═══ Records to use ═══
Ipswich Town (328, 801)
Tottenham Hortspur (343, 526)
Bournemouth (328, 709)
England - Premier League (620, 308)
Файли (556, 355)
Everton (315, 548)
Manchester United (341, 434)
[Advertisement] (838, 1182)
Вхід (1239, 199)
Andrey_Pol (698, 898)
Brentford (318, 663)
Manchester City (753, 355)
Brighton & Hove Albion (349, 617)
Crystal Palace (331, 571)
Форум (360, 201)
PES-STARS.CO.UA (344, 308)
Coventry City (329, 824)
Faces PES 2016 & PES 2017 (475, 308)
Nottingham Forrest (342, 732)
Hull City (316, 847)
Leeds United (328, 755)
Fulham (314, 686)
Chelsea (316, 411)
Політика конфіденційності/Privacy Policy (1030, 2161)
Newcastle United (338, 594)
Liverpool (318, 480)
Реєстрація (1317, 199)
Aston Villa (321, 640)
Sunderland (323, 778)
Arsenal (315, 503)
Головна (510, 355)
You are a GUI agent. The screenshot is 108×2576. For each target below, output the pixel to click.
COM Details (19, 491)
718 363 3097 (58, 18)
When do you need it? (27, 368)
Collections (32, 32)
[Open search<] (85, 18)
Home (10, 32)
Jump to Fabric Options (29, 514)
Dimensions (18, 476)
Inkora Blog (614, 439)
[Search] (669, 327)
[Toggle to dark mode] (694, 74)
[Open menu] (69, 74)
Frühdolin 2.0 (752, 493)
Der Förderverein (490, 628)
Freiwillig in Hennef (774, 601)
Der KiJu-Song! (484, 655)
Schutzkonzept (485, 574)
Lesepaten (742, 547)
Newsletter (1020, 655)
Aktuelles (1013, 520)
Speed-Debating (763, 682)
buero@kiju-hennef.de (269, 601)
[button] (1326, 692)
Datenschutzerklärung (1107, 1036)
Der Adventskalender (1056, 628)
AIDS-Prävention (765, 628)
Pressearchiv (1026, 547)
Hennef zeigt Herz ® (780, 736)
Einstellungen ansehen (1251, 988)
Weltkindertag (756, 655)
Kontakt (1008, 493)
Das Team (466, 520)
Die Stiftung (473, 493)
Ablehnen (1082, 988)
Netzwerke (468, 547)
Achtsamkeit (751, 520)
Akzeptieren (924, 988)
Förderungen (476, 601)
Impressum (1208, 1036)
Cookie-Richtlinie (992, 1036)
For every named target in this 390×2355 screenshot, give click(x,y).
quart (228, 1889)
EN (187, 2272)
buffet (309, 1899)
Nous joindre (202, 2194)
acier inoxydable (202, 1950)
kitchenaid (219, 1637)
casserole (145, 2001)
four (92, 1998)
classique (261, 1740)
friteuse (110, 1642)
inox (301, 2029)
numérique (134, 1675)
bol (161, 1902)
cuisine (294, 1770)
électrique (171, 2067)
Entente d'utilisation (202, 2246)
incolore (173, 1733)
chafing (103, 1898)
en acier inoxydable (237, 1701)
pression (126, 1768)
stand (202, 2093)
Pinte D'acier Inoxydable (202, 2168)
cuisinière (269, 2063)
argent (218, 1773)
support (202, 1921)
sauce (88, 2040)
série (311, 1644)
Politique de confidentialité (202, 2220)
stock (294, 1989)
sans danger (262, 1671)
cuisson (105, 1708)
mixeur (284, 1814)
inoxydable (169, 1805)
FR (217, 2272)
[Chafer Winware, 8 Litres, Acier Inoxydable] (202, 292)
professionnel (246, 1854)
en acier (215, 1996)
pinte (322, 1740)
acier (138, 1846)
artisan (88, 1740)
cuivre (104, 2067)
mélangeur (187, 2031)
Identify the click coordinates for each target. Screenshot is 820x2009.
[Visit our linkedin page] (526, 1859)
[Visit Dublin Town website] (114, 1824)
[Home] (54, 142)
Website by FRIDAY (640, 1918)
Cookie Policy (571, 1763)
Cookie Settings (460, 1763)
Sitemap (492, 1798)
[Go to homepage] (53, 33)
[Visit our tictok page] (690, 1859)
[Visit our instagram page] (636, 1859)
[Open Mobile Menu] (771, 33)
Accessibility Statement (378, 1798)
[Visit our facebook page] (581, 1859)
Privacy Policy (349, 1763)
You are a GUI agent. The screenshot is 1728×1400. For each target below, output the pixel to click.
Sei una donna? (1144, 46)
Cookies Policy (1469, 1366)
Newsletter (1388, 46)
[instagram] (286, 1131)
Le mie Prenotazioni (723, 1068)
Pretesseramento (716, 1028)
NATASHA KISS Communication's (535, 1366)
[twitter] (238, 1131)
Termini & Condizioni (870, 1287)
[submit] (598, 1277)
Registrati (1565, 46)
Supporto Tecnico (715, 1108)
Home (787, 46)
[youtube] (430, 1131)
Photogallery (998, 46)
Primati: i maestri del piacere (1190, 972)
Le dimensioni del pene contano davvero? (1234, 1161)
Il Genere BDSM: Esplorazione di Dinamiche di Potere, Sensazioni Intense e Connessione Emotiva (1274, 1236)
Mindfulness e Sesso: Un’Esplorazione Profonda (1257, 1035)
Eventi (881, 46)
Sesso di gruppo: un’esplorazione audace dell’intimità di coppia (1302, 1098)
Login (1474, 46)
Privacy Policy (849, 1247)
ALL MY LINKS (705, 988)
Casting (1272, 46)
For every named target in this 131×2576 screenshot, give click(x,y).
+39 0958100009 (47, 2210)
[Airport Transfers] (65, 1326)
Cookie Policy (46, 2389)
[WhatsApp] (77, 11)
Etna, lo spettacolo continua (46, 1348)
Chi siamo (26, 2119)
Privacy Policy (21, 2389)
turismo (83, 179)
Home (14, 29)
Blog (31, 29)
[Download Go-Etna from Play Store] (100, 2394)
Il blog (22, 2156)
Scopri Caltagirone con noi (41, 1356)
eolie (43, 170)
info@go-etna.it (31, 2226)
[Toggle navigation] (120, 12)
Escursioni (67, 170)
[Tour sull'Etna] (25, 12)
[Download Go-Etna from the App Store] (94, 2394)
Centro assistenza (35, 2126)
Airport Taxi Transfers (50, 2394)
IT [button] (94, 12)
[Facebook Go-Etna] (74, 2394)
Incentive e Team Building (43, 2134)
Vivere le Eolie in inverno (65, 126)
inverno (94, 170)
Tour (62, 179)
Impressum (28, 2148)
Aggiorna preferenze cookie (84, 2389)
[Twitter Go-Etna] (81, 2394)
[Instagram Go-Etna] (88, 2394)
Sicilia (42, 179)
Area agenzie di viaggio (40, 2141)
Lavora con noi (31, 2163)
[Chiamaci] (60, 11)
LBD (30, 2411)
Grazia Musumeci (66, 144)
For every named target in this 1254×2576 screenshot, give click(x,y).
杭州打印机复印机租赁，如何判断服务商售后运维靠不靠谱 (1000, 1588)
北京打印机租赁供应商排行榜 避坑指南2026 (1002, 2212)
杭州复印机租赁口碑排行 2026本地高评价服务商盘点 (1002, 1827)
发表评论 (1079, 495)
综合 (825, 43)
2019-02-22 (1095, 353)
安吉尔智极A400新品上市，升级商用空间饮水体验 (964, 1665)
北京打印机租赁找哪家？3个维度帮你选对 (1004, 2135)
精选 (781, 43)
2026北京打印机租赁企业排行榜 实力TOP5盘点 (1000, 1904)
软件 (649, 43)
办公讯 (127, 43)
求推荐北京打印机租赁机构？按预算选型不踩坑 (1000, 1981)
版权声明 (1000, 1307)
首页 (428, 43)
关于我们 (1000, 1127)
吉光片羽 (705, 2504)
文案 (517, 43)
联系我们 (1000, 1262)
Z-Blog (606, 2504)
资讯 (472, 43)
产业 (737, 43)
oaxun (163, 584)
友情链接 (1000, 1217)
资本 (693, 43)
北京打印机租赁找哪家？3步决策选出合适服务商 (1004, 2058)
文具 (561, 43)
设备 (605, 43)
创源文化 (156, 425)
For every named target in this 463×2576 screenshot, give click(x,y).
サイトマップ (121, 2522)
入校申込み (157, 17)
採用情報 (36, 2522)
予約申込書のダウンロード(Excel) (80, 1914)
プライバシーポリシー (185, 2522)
═══
• Exercise description: Copy the records above exactly, from the first line through the line containing "Der Förderverein (490, 628)", and include nothing else.

• Final answer:
Ipswich Town (328, 801)
Tottenham Hortspur (343, 526)
Bournemouth (328, 709)
England - Premier League (620, 308)
Файли (556, 355)
Everton (315, 548)
Manchester United (341, 434)
[Advertisement] (838, 1182)
Вхід (1239, 199)
Andrey_Pol (698, 898)
Brentford (318, 663)
Manchester City (753, 355)
Brighton & Hove Albion (349, 617)
Crystal Palace (331, 571)
Форум (360, 201)
PES-STARS.CO.UA (344, 308)
Coventry City (329, 824)
Faces PES 2016 & PES 2017 (475, 308)
Nottingham Forrest (342, 732)
Hull City (316, 847)
Leeds United (328, 755)
Fulham (314, 686)
Chelsea (316, 411)
Політика конфіденційності/Privacy Policy (1030, 2161)
Newcastle United (338, 594)
Liverpool (318, 480)
Реєстрація (1317, 199)
Aston Villa (321, 640)
Sunderland (323, 778)
Arsenal (315, 503)
Головна (510, 355)
You are a GUI agent. The screenshot is 108×2576. For each target below, output the pixel to click.
COM Details (19, 491)
718 363 3097 (58, 18)
When do you need it? (27, 368)
Collections (32, 32)
[Open search<] (85, 18)
Home (10, 32)
Jump to Fabric Options (29, 514)
Dimensions (18, 476)
Inkora Blog (614, 439)
[Search] (669, 327)
[Toggle to dark mode] (694, 74)
[Open menu] (69, 74)
Frühdolin 2.0 (752, 493)
Der Förderverein (490, 628)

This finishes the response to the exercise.